Le président du jury annonce que le prix de l’année est attribué à Angela Maduros, une Philippine, professeur d’Université dans son pays qui a préféré quitter son archipel victime de persécution des autorités. Elle est en France depuis une dizaine d’années et s’est parfaitement intégrée !
J.E.E. s’écroule, évanoui : Véronica Mostador est là, souriante devant les micros tendus vers elle, remerciant le jury dans un français impeccable …
Je peux supposer que, comme les comédiens de l’actor studio, Veronica a voulu se tremper dans l’univers de l’auteur à succès.
J’ai trouvé ce texte agréable à lire, bien écrit, mais je reste un peu déçu de ne pas en savoir davantage sur ce que tramait Veronica et sur les dessous de cette affaire…
L’histoire pourrait être une belle évocation du péché d’orgueil, et aussi d’une frustration qui n’est pas sans me rappeler la parabole des ouvriers de la onzième heure.
Une nouvelle agréable à lire et délicieuse de persiflage sur un certain milieu germano-pratin persuadé de sa supériorité. Il n’est pas déplaisant de voir JEE recevoir une leçon d’humilité. Cependant comme Hermano, je reste sur ma faim. Une personne aussi fine et cultivée que Angela / Veronica avait forcément une idée derrière la tête en se faisant embaucher par le grand homme ? Le sujet de son roman aurait-il à voir avec ‘intimité d’une célébrité littéraire imbue de sa personne ? Ou pas ?
Hermano, Line je suis désolé de vous frustrer en ne vous donnant pas plus de détails sur Véronica Mostador, mais je dois avouer que c’est volontaire. Je veux ainsi laisser au lecteur la possibilité de cogiter sur les raisons de mon personnage à intervenir dans cette histoire. Je pense que vous avez imaginé tous deux un scénario plausible, qui en plus doit convenir à votre ressenti…

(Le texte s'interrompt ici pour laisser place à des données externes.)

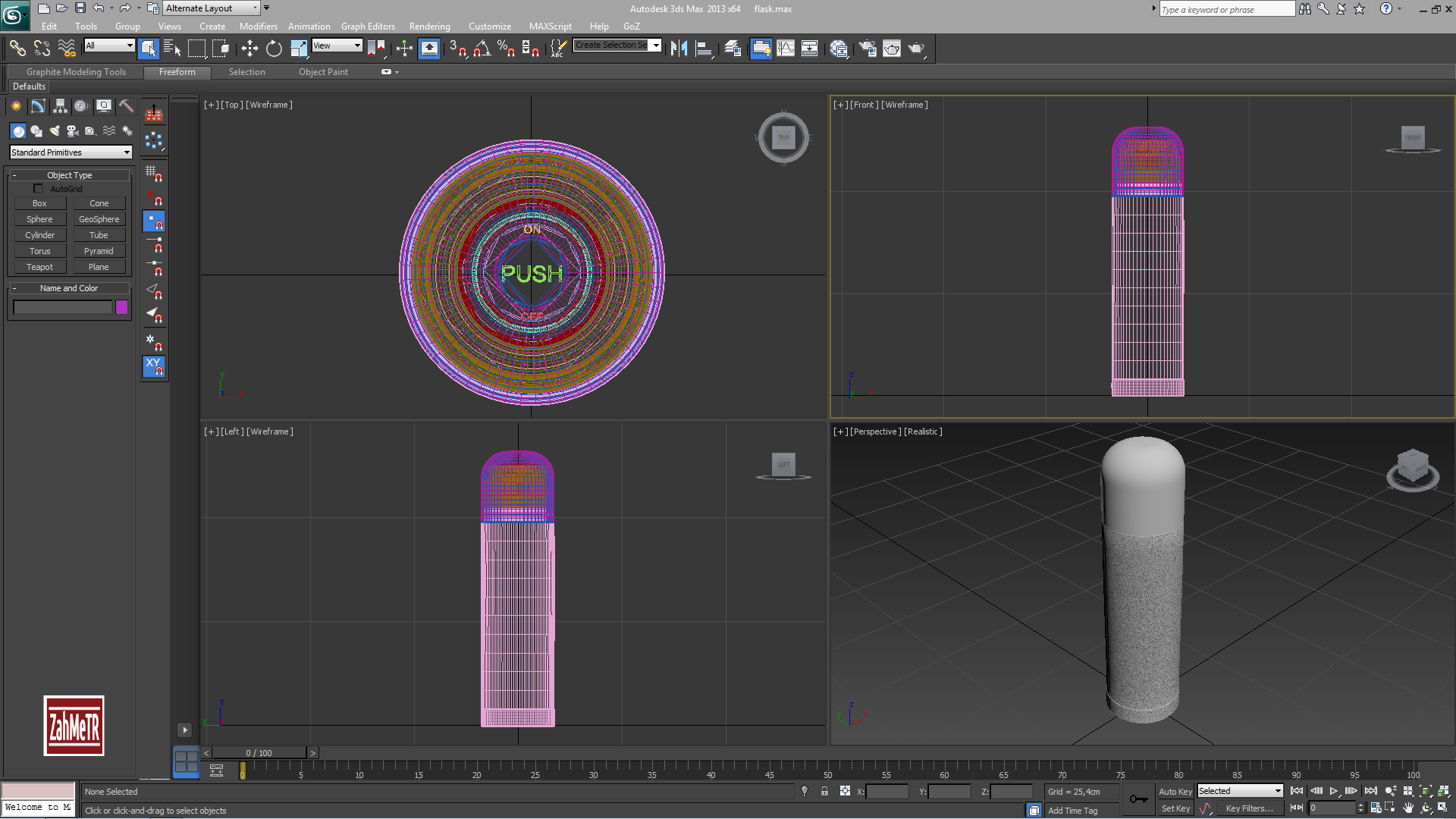The width and height of the screenshot is (1456, 819).
Task: Switch to the Freeform ribbon tab
Action: 177,72
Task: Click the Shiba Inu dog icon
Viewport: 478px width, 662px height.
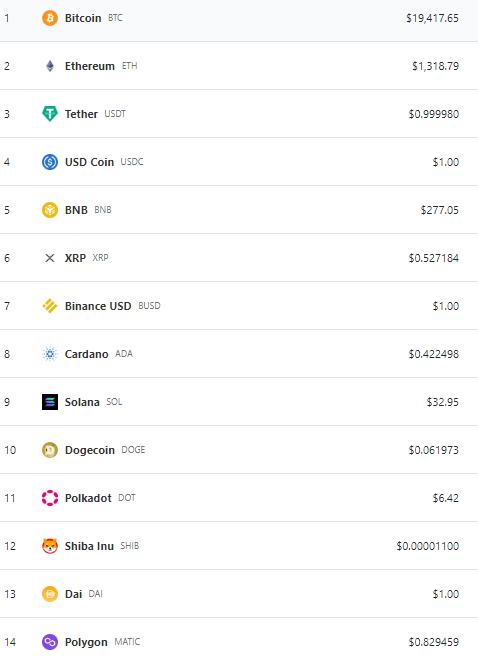Action: (50, 546)
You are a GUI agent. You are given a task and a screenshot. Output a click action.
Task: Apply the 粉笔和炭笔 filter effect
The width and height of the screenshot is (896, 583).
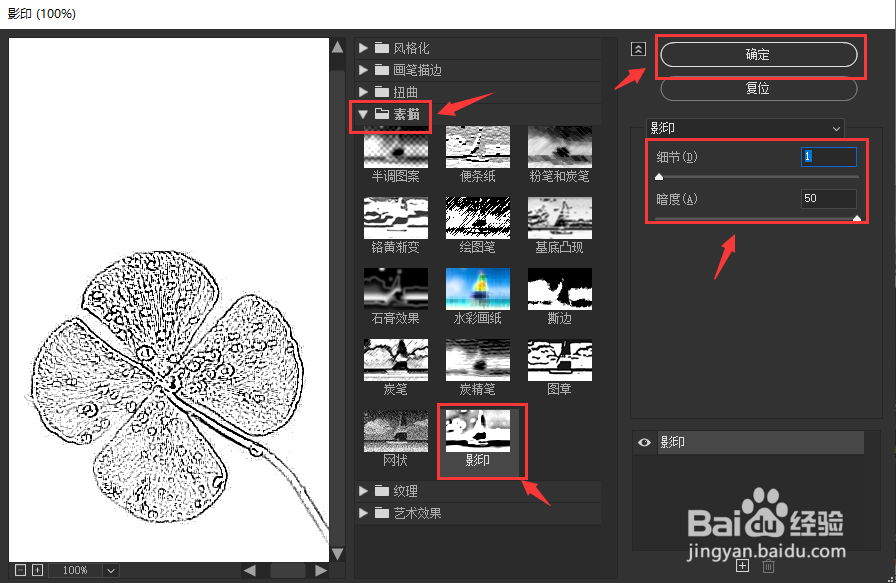(559, 146)
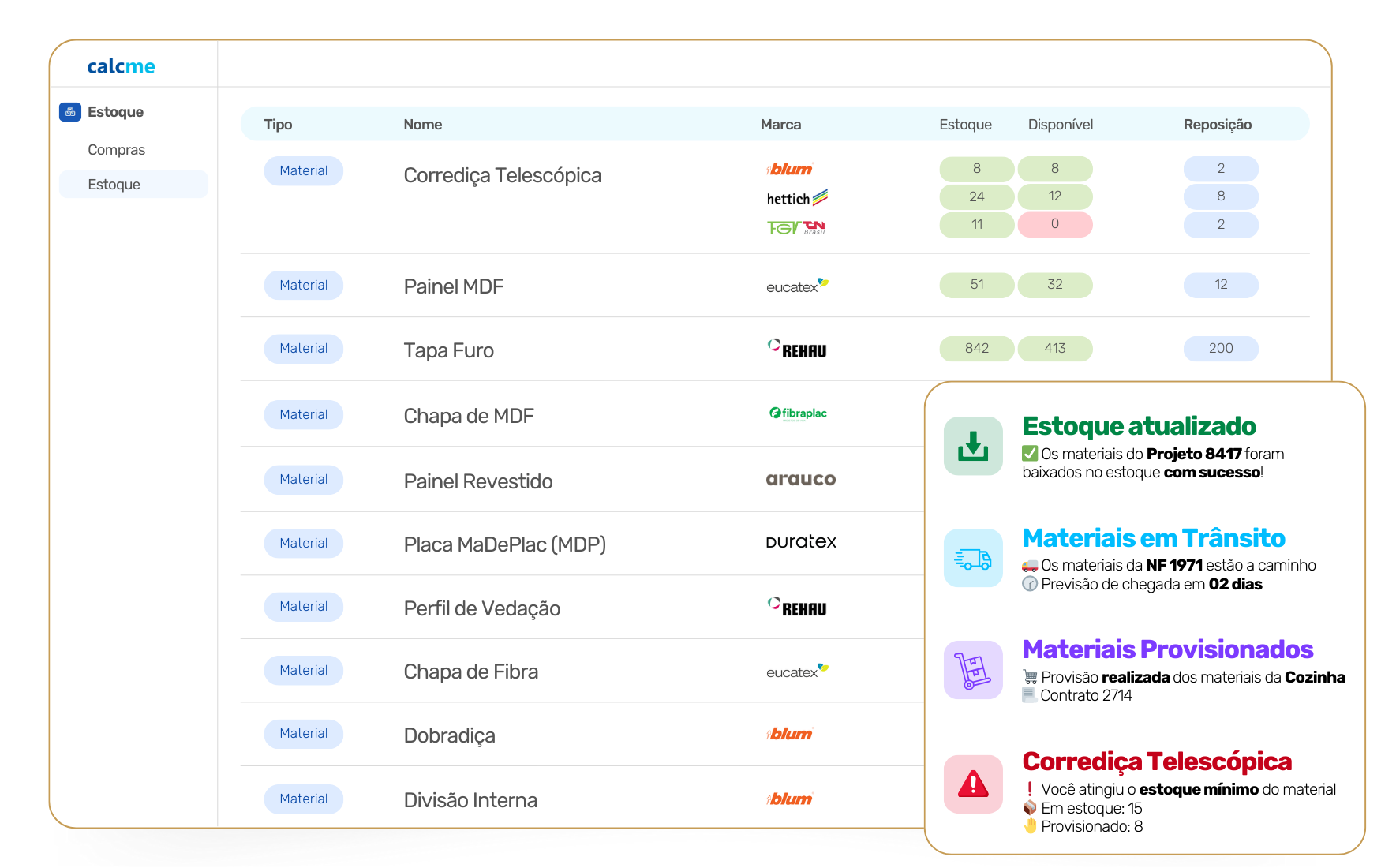The width and height of the screenshot is (1381, 868).
Task: Click the delivery truck transit icon
Action: click(x=973, y=558)
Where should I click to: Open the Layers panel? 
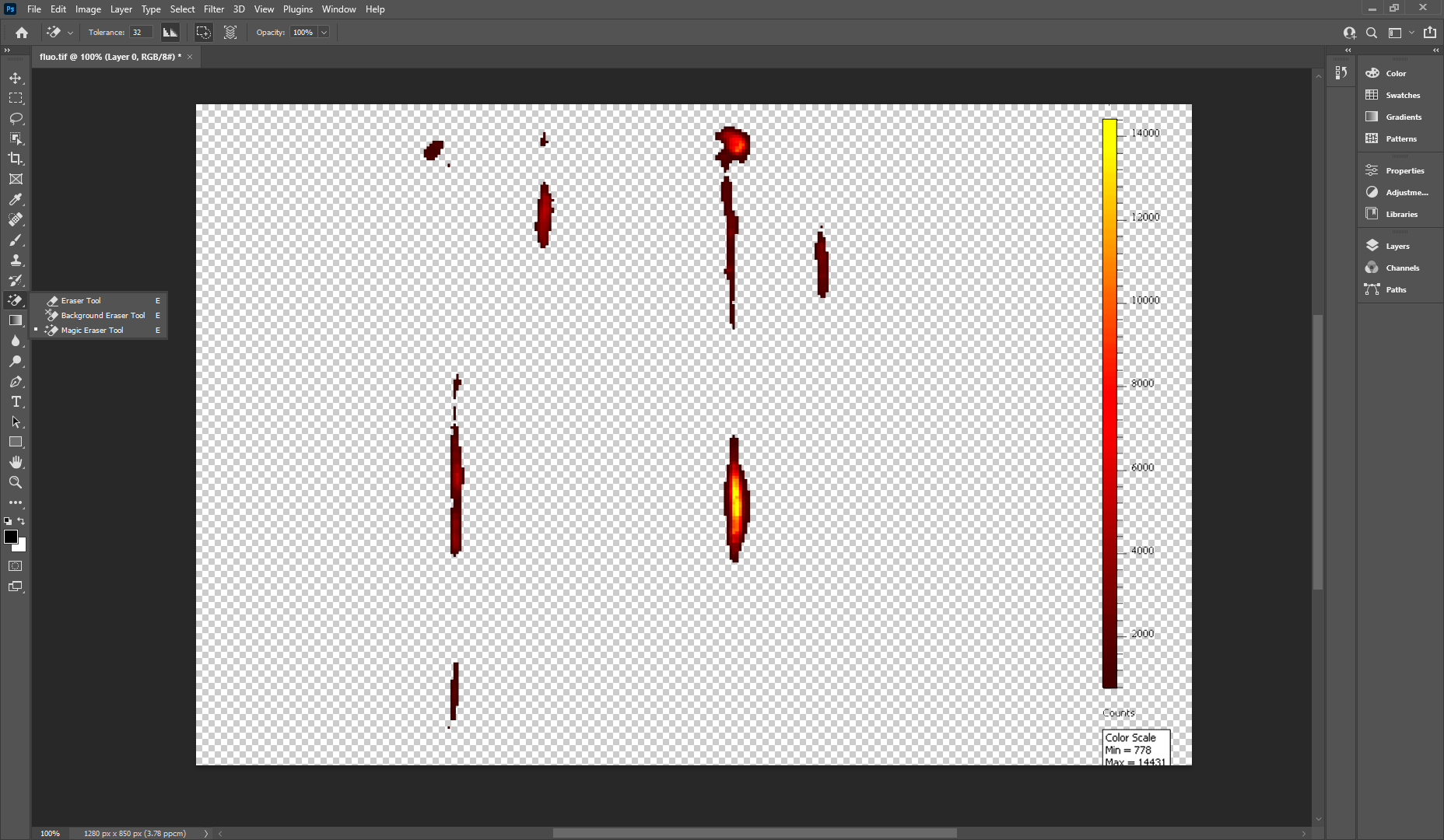click(x=1397, y=246)
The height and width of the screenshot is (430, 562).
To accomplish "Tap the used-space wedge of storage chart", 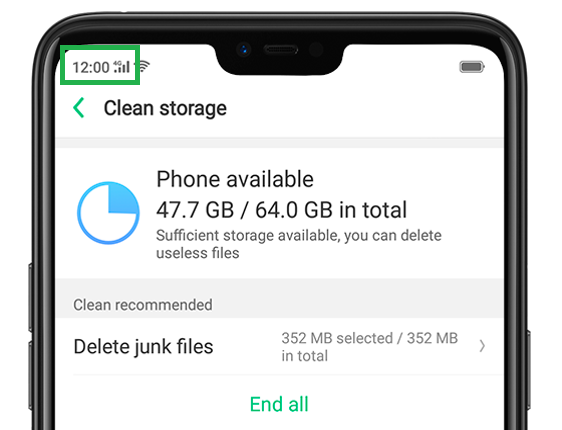I will (123, 198).
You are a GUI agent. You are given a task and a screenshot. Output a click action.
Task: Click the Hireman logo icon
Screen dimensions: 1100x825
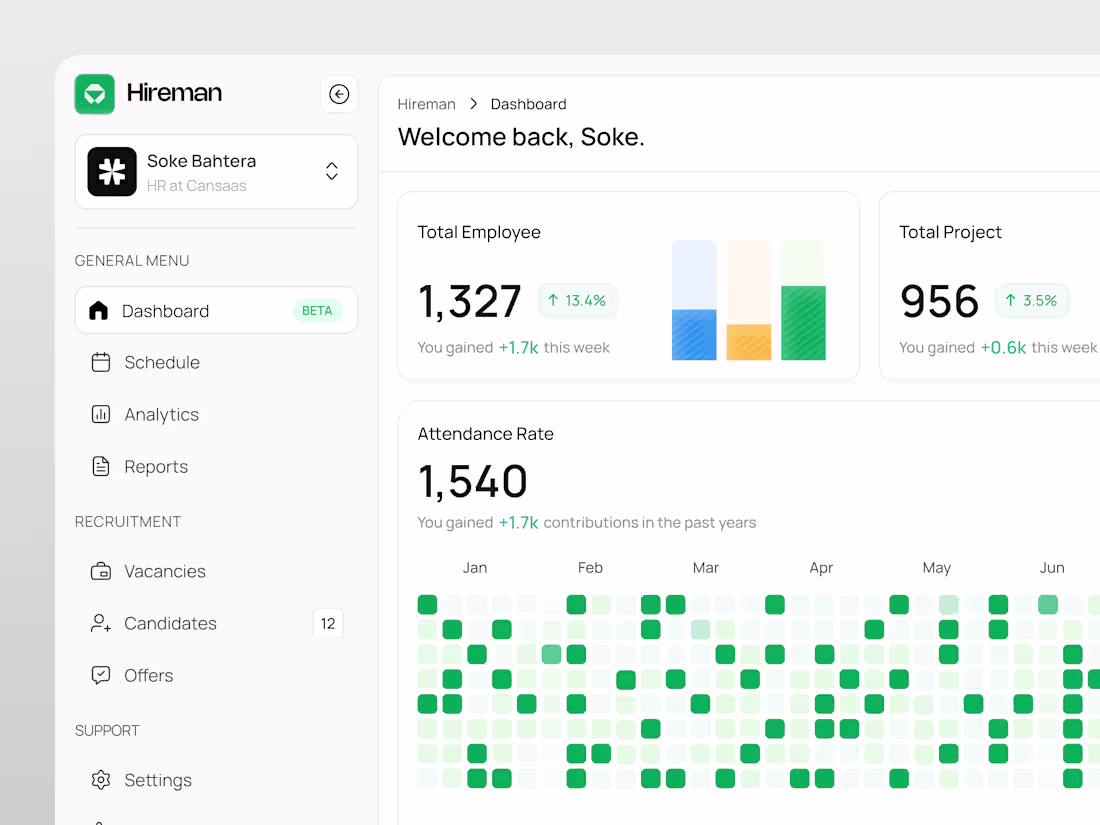(94, 93)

Un récit très bien mené et très agréable à lire, qui semble ancré dans la réalité, à la fois par le style et des inventions très vraisemblables. JEE m’a fait pensé à un certain J d’O, lui aussi issu d’une “grande” famille, très médiatisé et grand séducteur. Le chute m’a surpris et me pose une question sur la rédaction des nouvelles. Je n’ai lu aucun traité la-dessus et peut-être la réponse se trouve-t-elle dans l’un d’entre eux. Doit-on donner quelques indices, plus ou moins cachés, qui permettront au lecteur averti, mais malgré tout surpris par le dénouement, de se dire à la fin : “Ah ! Oui ! Mais pourquoi n’ai-je pas deviné ?”. Tu as choisi ici de ne pas le faire et le mystère de Véronica reste entier, livré comme tu l’as écrit à l’imagination du lecteur.
J’ai beaucoup aimé ce texte, et son ton ironique sur la vanité qui pourrait bien hanter parfois le milieu littéraire.